**The task:** Please put all of the rows below into a numbered list, leaving out any blank lines.

**Material for this exercise:**
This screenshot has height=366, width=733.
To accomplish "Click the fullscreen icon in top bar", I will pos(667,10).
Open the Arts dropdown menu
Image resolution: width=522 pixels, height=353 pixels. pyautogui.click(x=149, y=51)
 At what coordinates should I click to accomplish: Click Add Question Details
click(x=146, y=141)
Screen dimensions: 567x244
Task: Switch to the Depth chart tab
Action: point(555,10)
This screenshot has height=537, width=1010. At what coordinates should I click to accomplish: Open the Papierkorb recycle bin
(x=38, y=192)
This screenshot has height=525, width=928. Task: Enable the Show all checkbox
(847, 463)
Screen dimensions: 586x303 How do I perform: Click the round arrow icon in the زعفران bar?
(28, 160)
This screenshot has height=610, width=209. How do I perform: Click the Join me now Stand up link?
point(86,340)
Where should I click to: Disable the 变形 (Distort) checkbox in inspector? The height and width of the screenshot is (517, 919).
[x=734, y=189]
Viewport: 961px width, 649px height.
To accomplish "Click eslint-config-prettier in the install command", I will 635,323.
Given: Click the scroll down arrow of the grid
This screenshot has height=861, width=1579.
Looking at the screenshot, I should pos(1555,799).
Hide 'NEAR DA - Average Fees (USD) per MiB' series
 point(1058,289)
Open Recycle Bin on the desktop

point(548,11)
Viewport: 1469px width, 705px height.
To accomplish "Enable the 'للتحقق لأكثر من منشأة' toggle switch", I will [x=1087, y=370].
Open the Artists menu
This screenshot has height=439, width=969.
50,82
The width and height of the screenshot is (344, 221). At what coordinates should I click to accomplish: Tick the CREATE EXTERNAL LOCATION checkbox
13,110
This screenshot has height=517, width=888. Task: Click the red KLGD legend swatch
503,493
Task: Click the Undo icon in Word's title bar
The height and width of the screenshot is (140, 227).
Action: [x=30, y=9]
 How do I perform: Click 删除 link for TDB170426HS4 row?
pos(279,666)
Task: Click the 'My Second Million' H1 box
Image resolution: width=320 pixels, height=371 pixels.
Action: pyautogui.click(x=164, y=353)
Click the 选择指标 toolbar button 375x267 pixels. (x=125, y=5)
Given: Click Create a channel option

**Solved exercise:**
1. This screenshot has height=366, width=733.
2. To accomplish "Click the fullscreen icon in top bar", I will pos(667,10).
3. Open the Arts dropdown menu
4. Image resolution: width=522 pixels, height=353 pixels. pyautogui.click(x=149, y=51)
5.  At what coordinates should I click to accomplish: Click Add Question Details
6. click(x=146, y=141)
7. Screen dimensions: 567x244
8. Task: Switch to the Depth chart tab
9. Action: point(555,10)
10. This screenshot has height=537, width=1010. At what coordinates should I click to accomplish: Open the Papierkorb recycle bin
11. (x=38, y=192)
12. This screenshot has height=525, width=928. Task: Enable the Show all checkbox
13. (847, 463)
14. Screen dimensions: 586x303 How do I perform: Click the round arrow icon in the زعفران bar?
15. (28, 160)
16. This screenshot has height=610, width=209. How do I perform: Click the Join me now Stand up link?
17. point(86,340)
18. Where should I click to: Disable the 变形 (Distort) checkbox in inspector? The height and width of the screenshot is (517, 919).
19. [x=734, y=189]
20. Viewport: 961px width, 649px height.
21. To accomplish "Click eslint-config-prettier in the install command", I will 635,323.
22. Given: Click the scroll down arrow of the grid
23. This screenshot has height=861, width=1579.
24. Looking at the screenshot, I should pos(1555,799).
25. Hide 'NEAR DA - Average Fees (USD) per MiB' series
26.  point(1058,289)
27. Open Recycle Bin on the desktop
28. point(548,11)
29. Viewport: 1469px width, 705px height.
30. To accomplish "Enable the 'للتحقق لأكثر من منشأة' toggle switch", I will [x=1087, y=370].
31. Open the Artists menu
32. This screenshot has height=439, width=969.
33. 50,82
34. The width and height of the screenshot is (344, 221). At what coordinates should I click to accomplish: Tick the CREATE EXTERNAL LOCATION checkbox
35. 13,110
36. This screenshot has height=517, width=888. Task: Click the red KLGD legend swatch
37. 503,493
38. Task: Click the Undo icon in Word's title bar
39. The height and width of the screenshot is (140, 227).
40. Action: [x=30, y=9]
41.  How do I perform: Click 删除 link for TDB170426HS4 row?
42. pos(279,666)
43. Task: Click the 'My Second Million' H1 box
44. Image resolution: width=320 pixels, height=371 pixels.
45. Action: pyautogui.click(x=164, y=353)
46. Click the 选择指标 toolbar button 375x267 pixels. (x=125, y=5)
47. Given: Click Create a channel option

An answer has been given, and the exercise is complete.